Google has reportedly chosen Samsung over Qualcomm to build the 5G modem for the Pixel 6 and Pixel 6 Pro. The story broke early on Wednesday via Stephen Nellis and Paresh Dave of Reuters, who cited “sources familiar with the matter.”
This is good news for Samsung, but bad news for Qualcomm, which created both the processors and modems that were used in earlier models of the Pixel smartphone. While Qualcomm will continue to supply chips for the Pixel 5a, Google’s next-generation smartphones will instead run off Google’s Tensor chipset, which is built in-house, and Samsung’s 5G modem.
This is good news for Samsung, but bad news for Qualcomm.
In general, this is interesting news for people who own stock in Google, Samsung, and/or Qualcomm, or who routinely repair, dismantle, or sell high-end smartphones. For everyone else, this is trivia at best. It does say a lot about the relative chaos of the modern chip industry, however, as Qualcomm loses ground and Samsung gains it. Qualcomm previously held an unofficial U.S. monopoly on chip manufacture for smartphones, which the Reuters piece attributes to its technology lead.
If you’ve ever purchased a smartphone anywhere in the United States, it almost certainly had Qualcomm chips in it. This even applies to Samsung itself, at least in North America; in Asia and Europe, Samsung-brand phones like the Galaxy use Samsung’s own Exynos modem. The inclusion of Samsung’s 5G modems in the Pixel 6 and Pixel 6 Pro is the first time that Samsung has ever sold this particular chip to another company.
Part of the game of musical chairs being played here is an issue of exclusivity. There are exactly three companies in the world that can currently make 5G wireless modems at all: Qualcomm, Samsung, and MediaTek. Of the three, Qualcomm has historically been the leader in the field, due to its greater experience working with millimeter-wave 5G networking. While Qualcomm may not have entirely lost that edge, Google’s movement away from it — and reports that both Samsung and Google can make chips that handle millimeter wave as well as Qualcomm’s — suggests that Qualcomm’s lead may have been diminished.
The “why” of this move is an open question. There’s still an international chip shortage, which has caused many companies like Apple to begin seriously pursuing in-house design and manufacturing. Samsung itself filed documents in February to build a semiconductor factory near Austin, Texas, at an estimated cost of over $17 billion.

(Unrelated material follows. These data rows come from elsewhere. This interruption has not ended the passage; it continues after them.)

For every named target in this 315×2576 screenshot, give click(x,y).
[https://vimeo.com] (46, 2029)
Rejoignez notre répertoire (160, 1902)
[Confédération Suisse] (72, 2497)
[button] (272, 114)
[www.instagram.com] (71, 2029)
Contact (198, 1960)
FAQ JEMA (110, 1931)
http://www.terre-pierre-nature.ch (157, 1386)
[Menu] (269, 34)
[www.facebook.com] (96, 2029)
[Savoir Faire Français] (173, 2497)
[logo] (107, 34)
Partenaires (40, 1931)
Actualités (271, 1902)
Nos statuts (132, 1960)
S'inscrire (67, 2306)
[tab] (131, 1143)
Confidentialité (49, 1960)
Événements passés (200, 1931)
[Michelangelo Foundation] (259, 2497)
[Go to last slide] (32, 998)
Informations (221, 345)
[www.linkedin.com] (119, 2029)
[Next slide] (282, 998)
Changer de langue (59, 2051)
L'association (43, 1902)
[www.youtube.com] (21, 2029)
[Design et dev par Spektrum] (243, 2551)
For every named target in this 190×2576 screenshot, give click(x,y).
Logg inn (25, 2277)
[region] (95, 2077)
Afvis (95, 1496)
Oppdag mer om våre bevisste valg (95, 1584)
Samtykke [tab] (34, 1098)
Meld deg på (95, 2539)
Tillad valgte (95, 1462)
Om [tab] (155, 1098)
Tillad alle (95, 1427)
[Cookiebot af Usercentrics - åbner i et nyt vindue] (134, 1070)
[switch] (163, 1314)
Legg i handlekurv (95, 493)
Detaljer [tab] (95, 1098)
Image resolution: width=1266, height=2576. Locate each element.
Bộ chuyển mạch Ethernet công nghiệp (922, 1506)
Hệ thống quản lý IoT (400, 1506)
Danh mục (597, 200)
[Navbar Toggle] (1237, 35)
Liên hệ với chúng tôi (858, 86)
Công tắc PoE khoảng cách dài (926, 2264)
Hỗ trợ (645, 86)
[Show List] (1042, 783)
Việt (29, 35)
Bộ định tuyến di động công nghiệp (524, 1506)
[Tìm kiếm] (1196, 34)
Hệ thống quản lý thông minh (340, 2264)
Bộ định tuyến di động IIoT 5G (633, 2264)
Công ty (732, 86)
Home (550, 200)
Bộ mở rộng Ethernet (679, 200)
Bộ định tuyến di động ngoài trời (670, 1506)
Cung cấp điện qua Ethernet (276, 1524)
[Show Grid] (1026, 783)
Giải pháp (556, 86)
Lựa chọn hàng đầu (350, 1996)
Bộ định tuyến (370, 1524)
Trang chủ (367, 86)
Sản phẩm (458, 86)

Qualcomm has historically been the leader in the field.
It may simply be that the chip shortage has effectively created a weak spot for Qualcomm, which is now being filled by the companies that previously depended on it. Its previous edge, that it had invested so heavily in research and development that it was easier for other companies in the space to buy chips from it than develop their own, got eroded by its inability to meet demand.
That isn’t to say that Qualcomm is necessarily in trouble — it’s been successfully pursuing a diversification strategy in 2021, with expanding automotive and Internet of Things divisions — but it’s now got some competition in the 5G modem space it didn’t have before.